I know you’re probably waiting for part two of yesterday’s post, and I’ll get to it, but first I wanted to pause and talk a little about religious studies, since it was my major in university (undergraduate level) and I have a feeling I will be bringing it up a lot. So, without further ado, here is a (quick and dirty definitely not academic) summary of my experience in one religious studies program. (Please note that I attended an average size Canadian university, so what I say might not apply to your educational institution.)
What is Religious Studies?
Religious studies is the academic study of religion. (Here I should note is that every first class in almost every course I took tried to define “religion” and usually could come up with a standard working definition. Choose one you like and stick with it.) Religious studies is multidisciplinary and many courses cross-over into other fields (including but not limited to archaeology, anthropology, sociology, psychology, women’s studies, classical studies, etc.)
Oh! Religious Studies! Are you training to be a minister/nun?
No. What you’re talking about is theology, which is an entirely separate program from Religious Studies. At my university, theology was taught in the Lutheran seminary on campus. Religious studies, on the other hand, was taught in the regular campus buildings with the rest of the arts programs.

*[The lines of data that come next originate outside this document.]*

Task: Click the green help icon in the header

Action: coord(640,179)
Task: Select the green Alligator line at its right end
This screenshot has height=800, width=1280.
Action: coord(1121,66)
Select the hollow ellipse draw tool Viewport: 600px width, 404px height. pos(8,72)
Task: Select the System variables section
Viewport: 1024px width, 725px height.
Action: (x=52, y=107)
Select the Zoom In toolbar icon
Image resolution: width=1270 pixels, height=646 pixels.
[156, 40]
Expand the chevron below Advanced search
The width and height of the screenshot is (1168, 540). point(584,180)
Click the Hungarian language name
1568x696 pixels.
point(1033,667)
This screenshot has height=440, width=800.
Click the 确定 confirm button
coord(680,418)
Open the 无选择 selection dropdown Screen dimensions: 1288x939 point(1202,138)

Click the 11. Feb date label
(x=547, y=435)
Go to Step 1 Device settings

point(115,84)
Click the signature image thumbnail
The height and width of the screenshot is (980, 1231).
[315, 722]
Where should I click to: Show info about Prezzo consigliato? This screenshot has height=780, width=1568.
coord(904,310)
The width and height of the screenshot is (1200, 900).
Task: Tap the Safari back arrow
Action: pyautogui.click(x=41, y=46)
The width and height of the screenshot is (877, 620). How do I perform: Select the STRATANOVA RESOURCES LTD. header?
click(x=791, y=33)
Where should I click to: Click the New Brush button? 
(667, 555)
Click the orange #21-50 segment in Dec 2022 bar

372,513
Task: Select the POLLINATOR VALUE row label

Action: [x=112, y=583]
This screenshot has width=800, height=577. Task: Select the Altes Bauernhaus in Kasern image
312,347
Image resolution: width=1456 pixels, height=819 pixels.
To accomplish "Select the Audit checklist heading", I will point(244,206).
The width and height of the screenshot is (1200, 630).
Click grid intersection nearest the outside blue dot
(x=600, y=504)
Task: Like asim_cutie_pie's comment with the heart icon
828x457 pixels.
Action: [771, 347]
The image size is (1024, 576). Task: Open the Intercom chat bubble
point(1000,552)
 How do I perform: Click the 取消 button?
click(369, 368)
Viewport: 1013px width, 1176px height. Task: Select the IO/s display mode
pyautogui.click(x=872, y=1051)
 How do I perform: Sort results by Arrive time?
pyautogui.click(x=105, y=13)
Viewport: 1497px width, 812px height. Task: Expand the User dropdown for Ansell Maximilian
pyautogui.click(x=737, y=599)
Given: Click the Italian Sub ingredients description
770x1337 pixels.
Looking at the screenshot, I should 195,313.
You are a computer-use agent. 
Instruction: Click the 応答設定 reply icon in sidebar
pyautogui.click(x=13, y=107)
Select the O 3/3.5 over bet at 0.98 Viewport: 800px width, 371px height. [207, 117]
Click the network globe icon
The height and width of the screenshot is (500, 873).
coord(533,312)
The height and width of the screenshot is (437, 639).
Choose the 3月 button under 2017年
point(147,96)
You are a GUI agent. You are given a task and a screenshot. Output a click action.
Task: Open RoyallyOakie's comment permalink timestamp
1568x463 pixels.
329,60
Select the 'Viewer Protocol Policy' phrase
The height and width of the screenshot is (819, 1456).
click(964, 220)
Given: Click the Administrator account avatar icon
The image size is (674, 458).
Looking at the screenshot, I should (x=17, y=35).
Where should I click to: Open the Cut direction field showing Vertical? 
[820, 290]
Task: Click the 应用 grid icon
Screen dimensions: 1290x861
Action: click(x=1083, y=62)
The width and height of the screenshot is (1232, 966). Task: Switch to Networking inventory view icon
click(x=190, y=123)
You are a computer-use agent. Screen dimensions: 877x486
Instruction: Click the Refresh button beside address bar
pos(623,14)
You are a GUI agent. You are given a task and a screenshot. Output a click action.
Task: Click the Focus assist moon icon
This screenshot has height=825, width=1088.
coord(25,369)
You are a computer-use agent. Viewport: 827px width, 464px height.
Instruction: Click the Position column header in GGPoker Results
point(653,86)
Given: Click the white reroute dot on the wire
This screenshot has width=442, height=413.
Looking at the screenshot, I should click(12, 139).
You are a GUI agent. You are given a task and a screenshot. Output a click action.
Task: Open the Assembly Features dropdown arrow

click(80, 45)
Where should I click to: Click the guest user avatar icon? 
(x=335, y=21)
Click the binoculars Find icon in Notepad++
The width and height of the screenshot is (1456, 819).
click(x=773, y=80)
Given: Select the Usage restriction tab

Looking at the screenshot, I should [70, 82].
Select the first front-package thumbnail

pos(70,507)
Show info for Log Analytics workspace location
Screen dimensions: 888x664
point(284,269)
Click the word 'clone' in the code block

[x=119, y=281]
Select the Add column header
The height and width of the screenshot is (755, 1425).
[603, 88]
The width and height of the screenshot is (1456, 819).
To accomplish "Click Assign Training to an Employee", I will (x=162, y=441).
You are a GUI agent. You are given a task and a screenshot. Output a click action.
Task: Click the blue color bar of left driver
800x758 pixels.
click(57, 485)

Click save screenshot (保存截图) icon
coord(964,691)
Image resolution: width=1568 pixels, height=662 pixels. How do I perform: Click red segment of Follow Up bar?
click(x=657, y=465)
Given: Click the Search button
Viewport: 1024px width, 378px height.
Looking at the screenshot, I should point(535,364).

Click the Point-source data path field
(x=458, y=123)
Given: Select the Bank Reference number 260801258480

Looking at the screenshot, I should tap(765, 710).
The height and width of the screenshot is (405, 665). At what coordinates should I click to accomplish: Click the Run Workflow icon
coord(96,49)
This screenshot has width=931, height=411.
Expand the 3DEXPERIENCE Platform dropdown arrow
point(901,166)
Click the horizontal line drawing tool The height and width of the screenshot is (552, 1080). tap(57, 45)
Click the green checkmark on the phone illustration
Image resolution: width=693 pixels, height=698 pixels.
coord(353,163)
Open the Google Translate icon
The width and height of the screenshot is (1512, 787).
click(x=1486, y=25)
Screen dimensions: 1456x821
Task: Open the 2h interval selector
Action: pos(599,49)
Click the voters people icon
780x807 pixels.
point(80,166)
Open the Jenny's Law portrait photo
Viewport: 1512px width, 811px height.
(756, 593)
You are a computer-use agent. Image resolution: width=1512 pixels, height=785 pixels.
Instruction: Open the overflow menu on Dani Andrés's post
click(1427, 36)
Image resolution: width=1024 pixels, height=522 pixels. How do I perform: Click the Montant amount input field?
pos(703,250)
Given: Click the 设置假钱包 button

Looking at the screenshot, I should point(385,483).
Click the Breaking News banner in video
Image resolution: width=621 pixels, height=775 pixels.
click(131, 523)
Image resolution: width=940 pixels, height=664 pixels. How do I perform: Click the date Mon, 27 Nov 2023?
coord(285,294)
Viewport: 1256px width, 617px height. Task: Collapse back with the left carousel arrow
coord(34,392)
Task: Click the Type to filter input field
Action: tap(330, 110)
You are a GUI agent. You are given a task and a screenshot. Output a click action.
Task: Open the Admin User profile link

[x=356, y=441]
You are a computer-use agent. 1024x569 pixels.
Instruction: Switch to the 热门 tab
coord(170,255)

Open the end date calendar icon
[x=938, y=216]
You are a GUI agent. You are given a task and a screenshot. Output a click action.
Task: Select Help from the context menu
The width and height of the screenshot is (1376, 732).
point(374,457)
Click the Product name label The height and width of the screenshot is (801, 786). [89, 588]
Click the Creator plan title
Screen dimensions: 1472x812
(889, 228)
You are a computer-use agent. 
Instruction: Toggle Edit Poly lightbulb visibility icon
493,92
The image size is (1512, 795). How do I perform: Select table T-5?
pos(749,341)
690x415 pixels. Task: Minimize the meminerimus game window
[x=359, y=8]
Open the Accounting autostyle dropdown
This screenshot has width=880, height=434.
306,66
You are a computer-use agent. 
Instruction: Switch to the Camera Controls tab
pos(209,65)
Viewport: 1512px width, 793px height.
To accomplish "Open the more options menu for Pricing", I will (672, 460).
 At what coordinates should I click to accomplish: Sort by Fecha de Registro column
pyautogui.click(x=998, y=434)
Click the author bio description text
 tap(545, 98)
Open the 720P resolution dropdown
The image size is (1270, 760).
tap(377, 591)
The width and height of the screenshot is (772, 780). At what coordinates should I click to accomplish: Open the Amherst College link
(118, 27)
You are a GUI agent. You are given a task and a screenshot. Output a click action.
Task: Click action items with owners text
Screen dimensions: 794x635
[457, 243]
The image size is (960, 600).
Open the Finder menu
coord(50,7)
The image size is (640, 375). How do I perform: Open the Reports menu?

What are the differences between theology and religious studies?
The easiest way to remember the difference between theology and religious studies is to remember the phrase: Theology teaches religion, religious studies teaches about religion. Religious studies students typically will not learn the “basics” of a religion, like how Christians, Jews, and Muslims are monotheists or that the Vedas are important texts for Hindus, that sort of stuff is reserved for a “religion 101” course. In religious studies, by contrast, you may learn about how Christianity impacts popular culture in North America, or how Hindus and Buddhists fare outside their country of origin. One course may be a cross-cultural examination of women in religion, another may look exclusively at new religious movements and the challenges that their adherents face. One course I took was entirely devoted to religion and food, another was entitled “God as Goddess” and was basically a whole course devoted to looking at goddesses in various contexts.
Beyond that, here are a few specific differences between the two traditions:
Theology classes tend to assume that its students are either Christian, Jewish, or Muslim (although usually the assumption is that theology majors are Christian). Religious studies does not assume that it’s students will be a particular religion (if any). I had classmates who were Pagan, Christian, Jewish, Buddhist, Muslim, Sikh, Hindu, atheist, agnostic or just not particularly religious. Likewise, my professors (when they chose to divulge their religion) were similarly diverse. Of the ones I know, two were Buddhists (one Mahayana, the other started as Mahayana but started attending a Theravada temple) one was Pagan (unspecified), and one was an atheist.
It’s complicated, but basically what you need to know is that theology as an academic discipline dates back to the Middle Ages. Religious studies grew out of theology, but is only about 60-70 years old.
This is related to perspective, but I decided to give it its own section. Put simply, religious studies does not take faith-based statements at face value, and it doesn’t privilege any one religion over another. It might be correct to say that it takes a secular or atheistic approach to the study of religion. This, understandably, can be quite shocking to those (particularly Christians) who are used to their religion having a privileged place at the table, and few Christians in the courses I took over the years were quite irate that their “truth” was not blindly accepted as fact.
That’s religious studies in a nutshell, now, here are some things I have learned in this program:
There are no sacred cows.
No belief is immune from examination or critique, that includes beliefs you regard as “true”.
Your profs. are insane.
Individual profs. who have taught me have done the following:
One professor learned Japanese archery from the man who made the bow and arrows for the Japanese Imperial court. She also demonstrated how Rinzai Zen monks are disciplined using my back (ow!).
One professor knows Sanskrit, her research specialty is women in Medieval India, but she taught my course on religions of China and Japan.
One professor can speak French and English and read Koine (New Testament) Greek AND Coptic like it was written in English. He also briefly held a position at the American Academy of Religion.
One professor really wanted to teach us how to speak Sumerian, but that was never worked out before I graduated.
One professor has been in places from the American Southwest to India, and was very excited by the prospect of taking her students to Bhutan (Bhutan is freakin’ expensive.
Insane, I tell you, every last one of them.
If you want to pursue a higher degree in this program, learn a language or two.
I applied for a master’s degree in religious studies (rejected, *sighs*), and the recommendation was to learn at least one other language and a couple “research languages” (reading and writing) depending on your area of study. For instance, a lot of Pagan material is in English, but if you were studying a tradition like Vodou (and other African diasporic traditions), French, Kreyol, and Spanish would be useful languages to learn.
You will notice religion will start cropping up a lot in conversations.
You have no idea how much this happens to me, seriously.